Todo lo que somos, hasta lo que nos conmueve o maravilla, es producto del error. El hombre, como tal, existe porque es el resultado de infinitos errores en la copia del ADN de sus antecesores biológicos. Desde la solitaria célula eucariota hasta el homo sapiens sapiens, media una extensa cadena de errores de la que somos su resultado. Un buen escritor dirá que aprendió a escribir tras mucho equivocarse y entre papeleras llenas. Tampoco imagino un buen científico cuya gran teoría no proceda de un descarte de errores que nunca parecían tener fin. Como curiosidad baste decir que muchos de los llamados grandes fortunas, confiesan que antes de lograr el éxito final, fracasaron una y otra vez; es decir, su éxito no fue más que el producto de sus anteriores errores.
El problema surge cuando no somos capaces de ver el error con al menos la misma naturalidad con que aceptamos lo que parece ser su contrario. A pesar de que todo cambia, no nos gusta que nada cambie. De hecho casi todo lo que son aspiraciones o deseos humanos van dirigidos a aminorar esa incertidumbre de lo cambiante en una lucha sin cuartel y a contracorriente …. Cuando lo necesario es que ese cambio se produzca, que se hagan visibles esos errores que nos puedan hacer mejores.

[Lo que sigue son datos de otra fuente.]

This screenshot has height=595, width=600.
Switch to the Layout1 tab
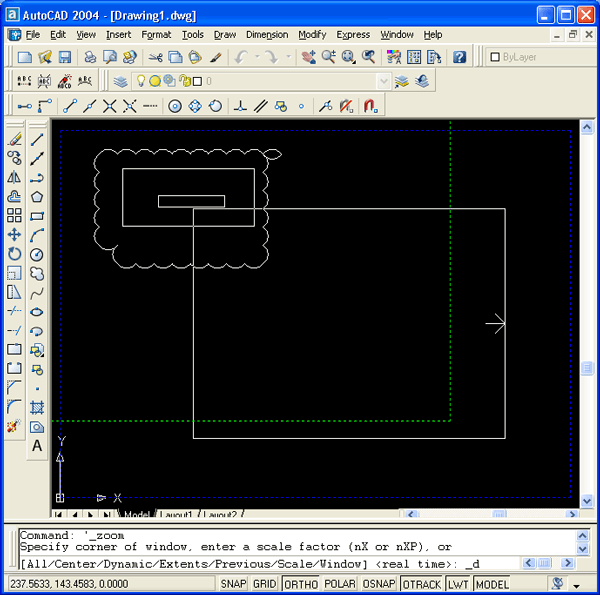pos(175,515)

Pienso que lo que llamamos acierto no es eso que conocemos como tal, sino un error más pero de distinta magnitud por los efectos que causa en nosotros. El error que nos mejora es aquel que nos permite adaptarnos con eficacia a nuestro entorno. Y cuando digo entorno, me refiero a la vida que nos ha tocado vivir. Porque puede que algunos errores eficaces en un medio, no lo sean en otro distinto. Por lo que no existen errores tipo, sino errores muy particulares y para un entorno determinado.

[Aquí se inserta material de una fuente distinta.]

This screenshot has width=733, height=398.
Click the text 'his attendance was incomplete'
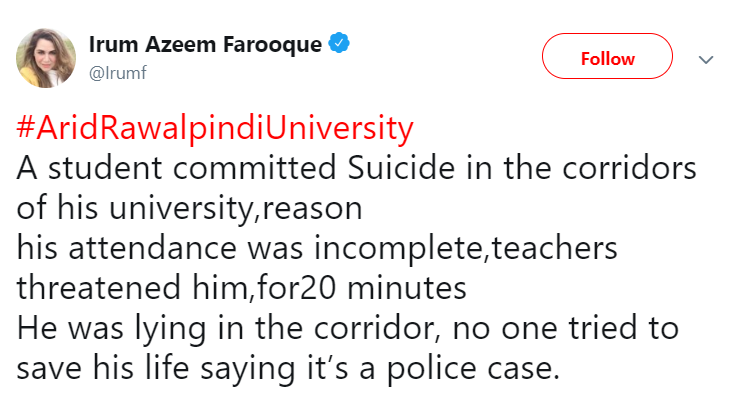250,248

Sin embargo, sucede muy a menudo que esos errores que mejoran vienen acompañados de sentimientos tales como la alegría interior, sensación de paz o de haber conseguido algo así como una meta. Semejante a coronar una cima definitivamente escalada. Bien está porque nos permite diferenciarlos de otros errores neutros o deletéreos. Pero aquí es donde corremos un gran peligro. Que siendo ya mejores, nos sobre y nos baste. Es como si la luz de lo ya conseguido actuase a modo de faro que nos deslumbre y nos haga aminorar o detener la marcha. Cuando, bien mirado, de lo que se trata es de seguir errando para seguir mejorando todas las veces que haga falta fieles a ese eterno retorno de Nietzsche.
Por tanto, errar o equivocarse, como ya tantas veces y de muchas formas se ha dicho, es una impagable oportunidad de mejorar. Conformarnos con lo ya conseguido, un grave riesgo de estancamiento.
A pesar de diseñar cohetes espaciales que además funcionen y nos lleven a la luna, quizás no seamos tan distintos a una medusa. Si ésta necesitó de muchos errores en su copia para llegar a ser lo que ahora es, un producto mejorado de sus antecesores; no nos extrañe que el ser humano siga necesitando de esos errores para mejorar en su adaptabilidad al medio. Tener consciencia nos ofrece una ventaja respecto a la medusa: capacidad de elegir qué hacemos con ese error. Pura responsabilidad como individuo que a veces nos aterra y supera.